Grâce à 70 bénévoles partout en France, Stop Fisha accompagne et apporte un soutien aux victimes par une aide psychologique et juridique et sensibilise les pouvoirs publics et les plateformes à la lutte contre le cybersexisme et les cyberviolences sexistes et sexuelles.

LG : « Notre rôle est désormais de contribuer à la répression des cyberviolences, à la formation des professionnel·le·s pour améliorer la prise en charge des victimes et le signalement des contenus ainsi qu’à la sensibilisation aux cyberviolences pour mieux les reconnaître et les prévenir. On souhaite particulièrement combler les failles et le vide juridique sur ces questions, renforcer la responsabilité des plateformes numériques à travers la modération et construire une réelle éducation numérique car la France est en retard sur les questions de cybersécurité. »

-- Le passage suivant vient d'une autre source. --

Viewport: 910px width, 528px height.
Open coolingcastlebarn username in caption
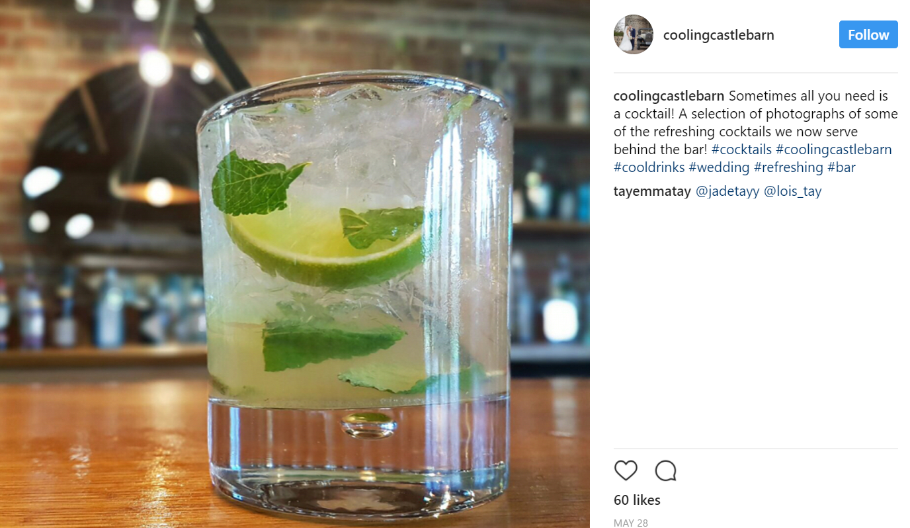[669, 95]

On veut que les auteurs de cyberviolences sachent que l’impunité, c’est terminé. Désormais, Stop Fisha est derrière eux pour traquer, enquêter et déposer des dossiers de plainte.
— Lisa Gauvindrillaud

Depuis sa création, Stop Fisha est venue en aide à près de 1 000 victimes et a fermé 800 comptes*, notamment sur Snapchat, Telegram et Instagram. Le Festival Génération Égalité Voices a vivement encouragé l’association dans sa lutte contre les cyberviolences.

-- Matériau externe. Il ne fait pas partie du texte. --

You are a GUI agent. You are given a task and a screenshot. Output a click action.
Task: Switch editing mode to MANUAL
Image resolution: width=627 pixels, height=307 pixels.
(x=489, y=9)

LG : « C’est tout l’intérêt du projet CyberCafé StopFisha - notre initiative primée - dont l’objectif est d’organiser des talks sous formes d’épisodes en ligne pour mettre en lumière des thématiques encore trop méconnues telles que le cyberracisme, la cybertransphobie ou encore le cyber-travail du sexe. La dotation de 5 000€ va nous permettre de créer cet outil décisif de sensibilisation numérique, de louer le matériel requis, de procéder au tournage des vidéos et de diffuser nos connaissances et nos compétences au plus grand nombre, tant dans les écoles et les associations qu’auprès du gouvernement. Dans cette perspective, la double labellisation est une opportunité incroyable pour renforcer notre légitimité, notre position institutionnelle et la pression exercée sur les pouvoirs publics. Nous sommes désormais en capacité d’imposer nos voix et de permettre aux victimes de se faire entendre. Pendant le festival, nous avons aussi rencontré d’autres acteurs et actrices de la lutte, ce qui nous a permis d’accroître ensemble la visibilité et la médiatisation de ce sujet. »

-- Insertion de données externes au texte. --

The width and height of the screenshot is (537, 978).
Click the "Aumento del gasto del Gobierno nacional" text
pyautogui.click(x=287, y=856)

En octobre 2021, le collectif a publié l’ouvrage Combattre le cybersexisme, un guide sur comment se protéger et se défendre. Aujourd’hui, grâce à cette expertise, Lisa et ses collègues s’apprêtent à rencontrer des eurodéputés pour penser les enjeux numériques de la directive proposée par la Commission européenne en mars dernier sur la lutte contre les violence à l’encontre des femmes et la violence domestique (2).

 
 

* “Un compte dit « fisha », verlan du terme « affiche », est un compte ou un groupe créé sur un réseau social, une plateforme ou une messagerie exclusivement dans le but d’afficher des photos et des vidéos intimes et dénudés de filles et de femmes pour les humilier. Les contenus publiés sans le consentement de la victime sont souvent accompagnés de ses informations personnelles (...).“ Extrait de l’ouvrage : Association Stop Fisha, Combattre le cybersexisme, 2021. Éditions Leduc.

(1) Haut Conseil à l'égalité entre les femmes et les hommes, En finir avec l’impunité des violences faites aux femmes en ligne : une urgence pour les victimes, Rapport n°2017-11-16-VIO-030 publié le 16 novembre 2017. Accessible ici.

(2) European Commission, Proposal for a DIRECTIVE OF THE EUROPEAN PARLIAMENT AND OF THE COUNCIL on combating violence against women and domestic violence, 8 mars 2022. Accessible ici.